Sementara banyak rakyat mengais rezeki dari subuh hingga malam hanya untuk membayar kontrakan sempit, para wakil rakyat hidup mewah dengan uang negara. Sementara anak-anak desa putus sekolah karena tak mampu bayar seragam, para pejabat berfoya-foya di apartemen mewah.
Kabar itu meledak seperti bom. Rakyat marah. Demonstrasi menjalar ke berbagai daerah. Rakyat menilai: inilah puncak dari penghinaan.
> "Kami dipaksa bayar pajak tinggi, sementara mereka tidur di rumah mewah dari keringat kami," kata seorang buruh di Jakarta.

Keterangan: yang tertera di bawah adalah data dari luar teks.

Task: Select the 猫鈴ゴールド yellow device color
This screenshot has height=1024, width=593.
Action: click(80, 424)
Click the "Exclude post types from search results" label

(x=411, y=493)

Puncak ironi: rakyat bekerja keras untuk menghidupi wakilnya, sementara wakilnya sibuk menghidupi dirinya sendiri.
---
Bagian V: Tragedi Affan Kurniawan
Di tengah bara yang belum padam, tragedi datang. Affan Kurniawan, seorang pengemudi ojek online, tewas setelah ditabrak kendaraan Brimob.
Affan bukan pejabat, bukan orang penting, hanya rakyat kecil yang mencari nafkah di jalanan. Namun kematiannya mengguncang negeri. Karena ia merepresentasikan jutaan rakyat kecil yang selalu jadi korban: korban sistem, korban keserakahan, korban arogansi aparat.
Kematiannya menjadi simbol bahwa negara gagal melindungi warganya.
Di Makassar, rakyat murka. Gedung DPRD dibakar massa. Tiga orang meninggal dalam kerusuhan. Api benar-benar membakar, bukan hanya gedung, tapi juga hati rakyat.